A second aim of the present study was to explore whether self-report measures of reward and punishment sensitivity predict reversal learning during the RLG task. The expected inverse correlation between reward sensitivity (BAS) and reversal learning, and the positive correlation between punishment sensitivity (BIS) and reversal learning were not found. We did, however, observe a significant negative relationship between self-reported punishment sensitivity and theta/beta EEG ratio.

Our study leaves open a number of issues for further investigation. First, our design cannot differentiate between learning the reward-punishment contingency and executing the correct strategy. Second, our results raise the issue of alternative reward-punishment contingencies for high-risk choices (e.g., R:P 60:40 and 40:60%) on reversal learning and its relationship with theta/beta EEG ratio. Third, the RLG task always started with a phase during which 80% of the high-risk choices were rewarded (R:P 80:20). This leaves open the question of whether starting with the alternative R:P contingency phase (i.e., 80% punishment for high-risk choices) would yield comparable results. Context-related differences such as task offset may be important to investigate given that, for example, patients with orbitofrontal cortex damage show reduced learning during the IGT compared to controls, but only when the first cards of the high-risk deck consist of wins (Fellows, 2007). Fourth, a relation between risk taking and theta asymmetry rather than overall power has also been reported (e.g., Studer, Pedroni, & Rieskamp, 2013), prompting the question if there are similar relations between risk taking and/or reversal learning and theta/beta EEG ratio asymmetry.

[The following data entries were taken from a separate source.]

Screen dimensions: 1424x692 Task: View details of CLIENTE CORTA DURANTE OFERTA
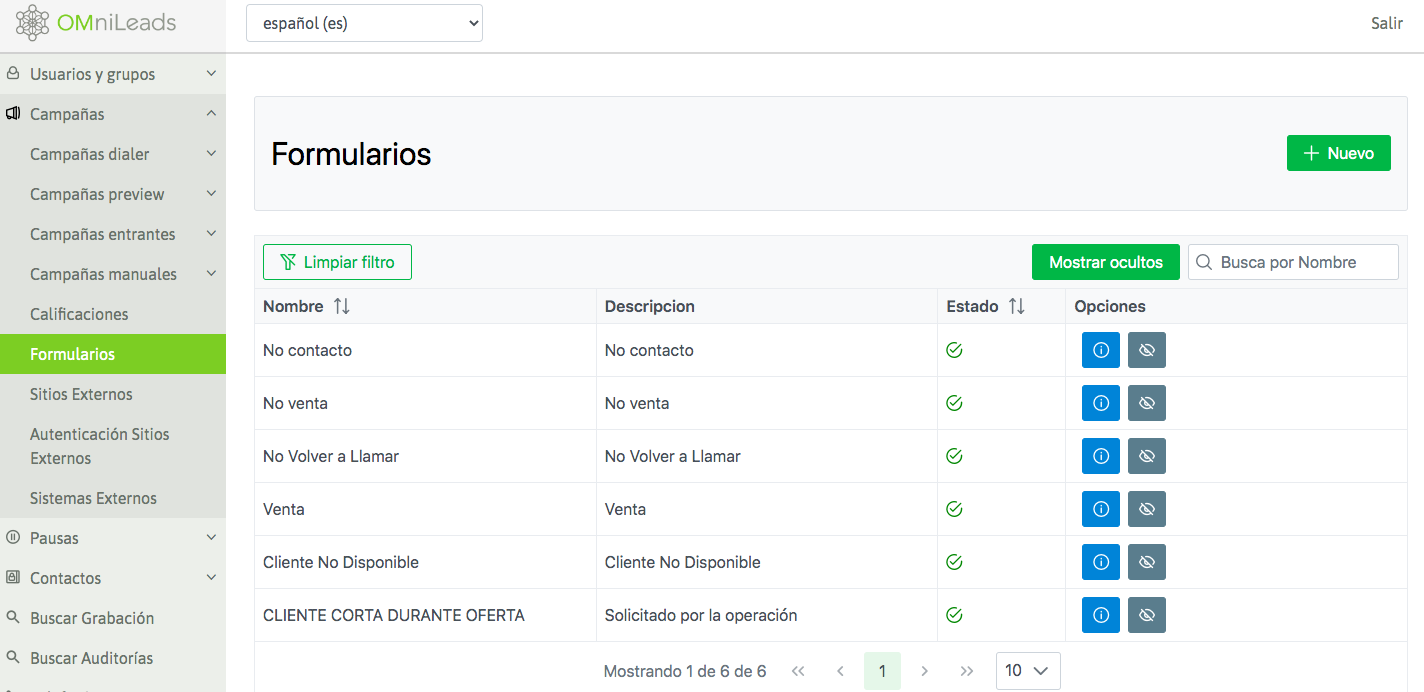1100,615
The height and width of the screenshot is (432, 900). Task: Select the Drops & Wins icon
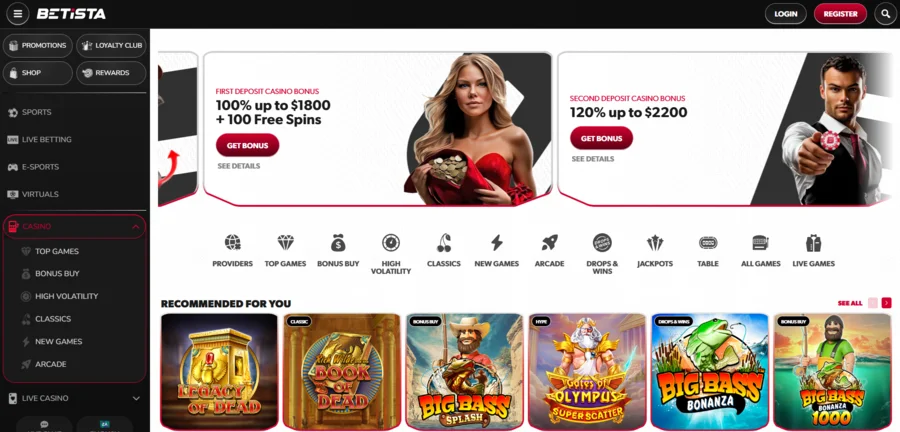[x=602, y=243]
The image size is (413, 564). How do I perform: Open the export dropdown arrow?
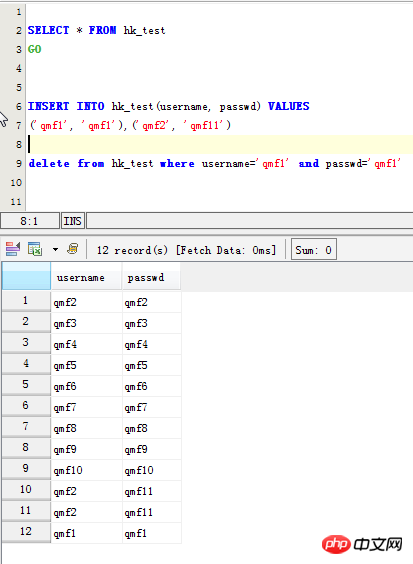pyautogui.click(x=55, y=249)
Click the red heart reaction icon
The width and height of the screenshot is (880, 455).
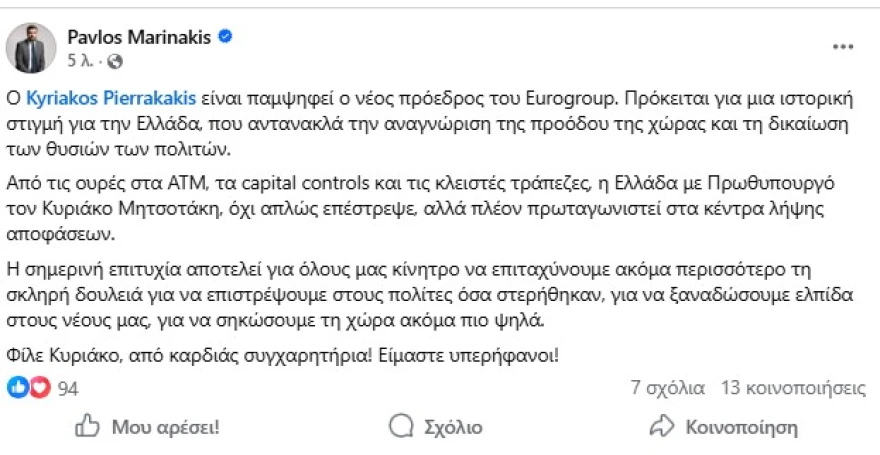tap(39, 387)
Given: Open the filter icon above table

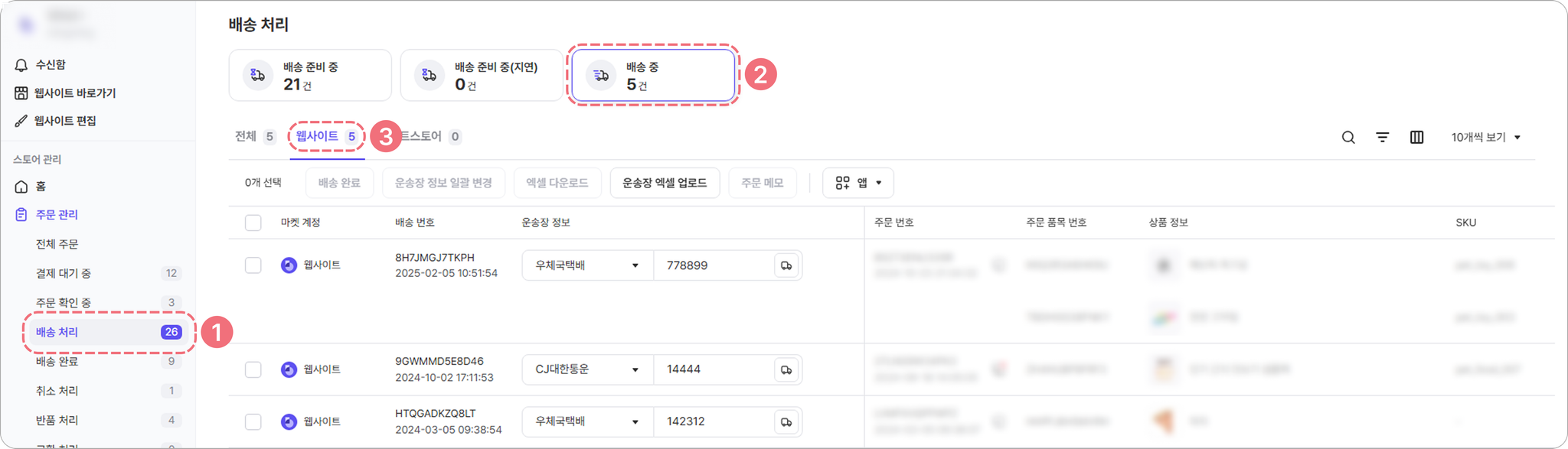Looking at the screenshot, I should [1383, 138].
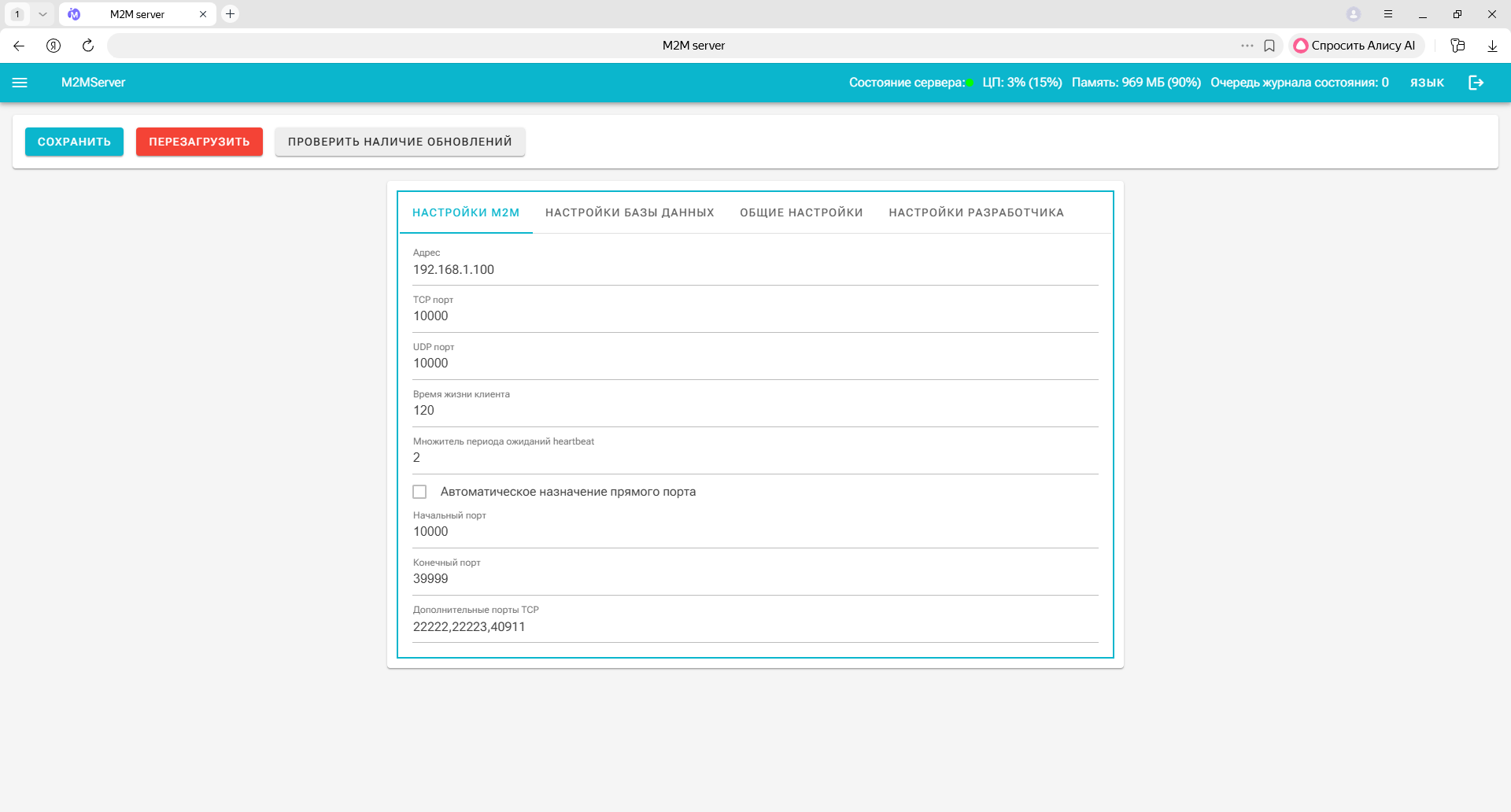Open browser downloads icon
The image size is (1511, 812).
pyautogui.click(x=1492, y=46)
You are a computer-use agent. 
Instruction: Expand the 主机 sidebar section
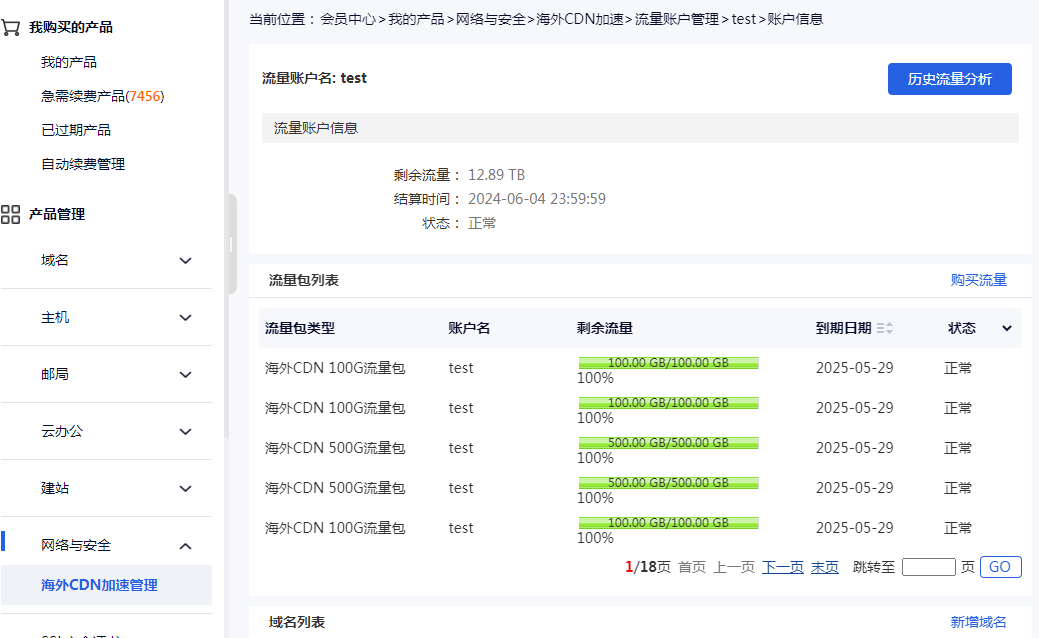click(x=185, y=318)
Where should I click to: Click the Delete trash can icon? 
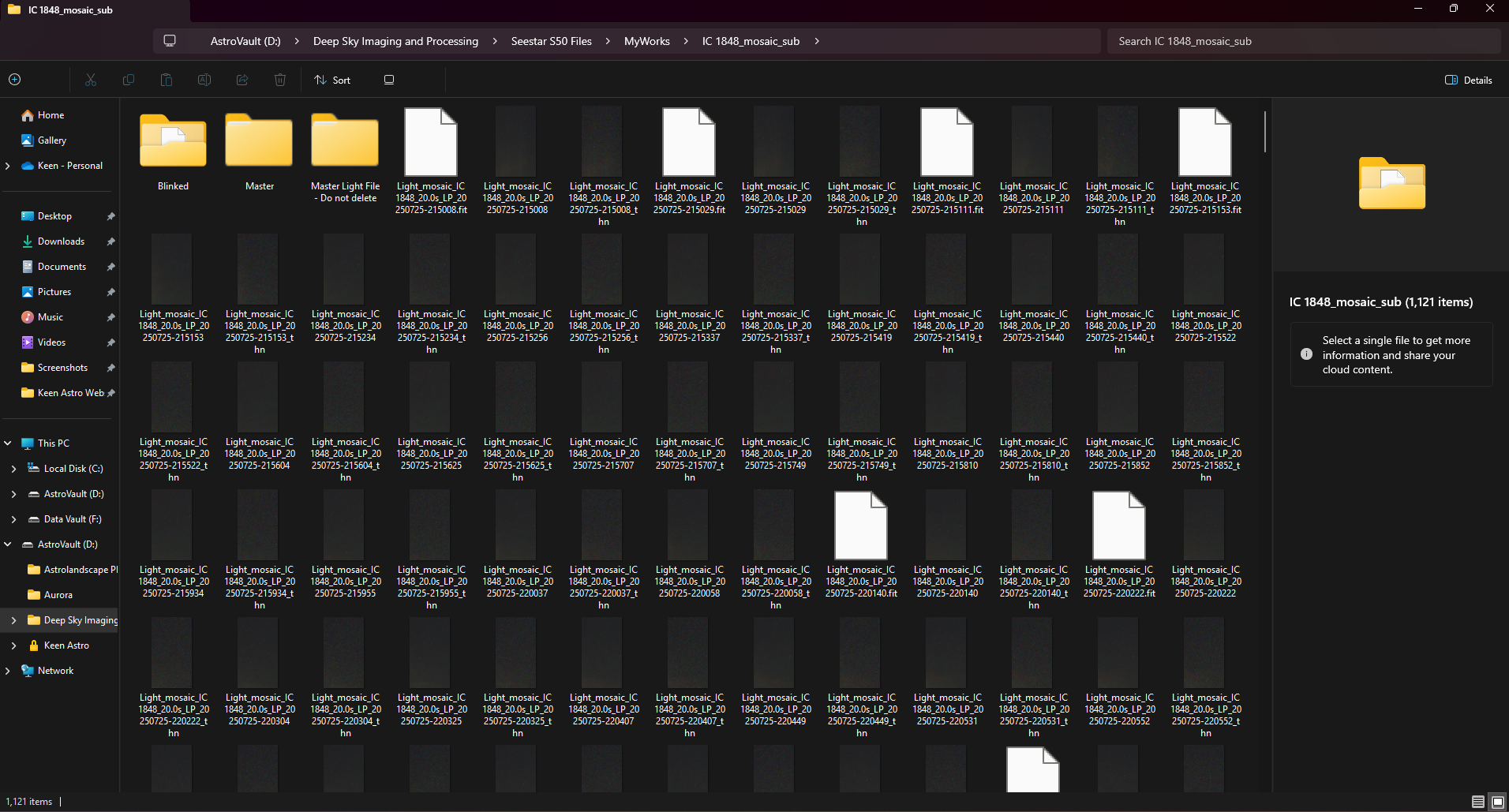[280, 80]
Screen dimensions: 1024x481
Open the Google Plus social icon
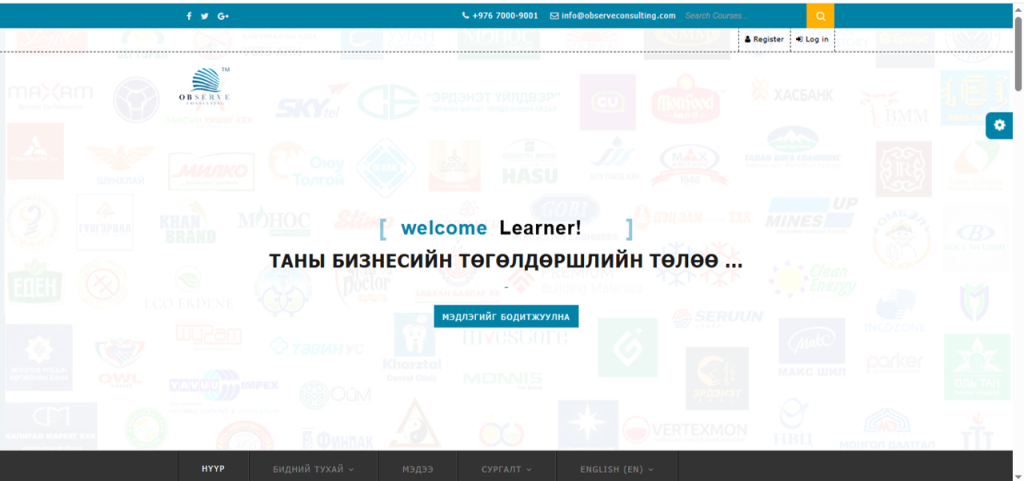(x=223, y=16)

In conclusion, one’s ability to adapt to changing reward-punishment environments by adjusting behavior on the basis of shifts in emotional significance is vital for behavioral flexibility in changing environments (Clark et al., 2004). The present study demonstrates that individuals with an increased ratio between low frequent oscillations in the theta range and high frequent oscillations in the beta range during resting state exhibit lower levels of behavioral flexibility. This was reflected by a reduced ability to respond adaptively and to adjust behavior after a reversal of reward contingencies. Higher levels of theta/beta EEG ratios were associated with poorer reversal learning, which is arguably due to a decreased ability to learn which choice was more likely to yield a reward.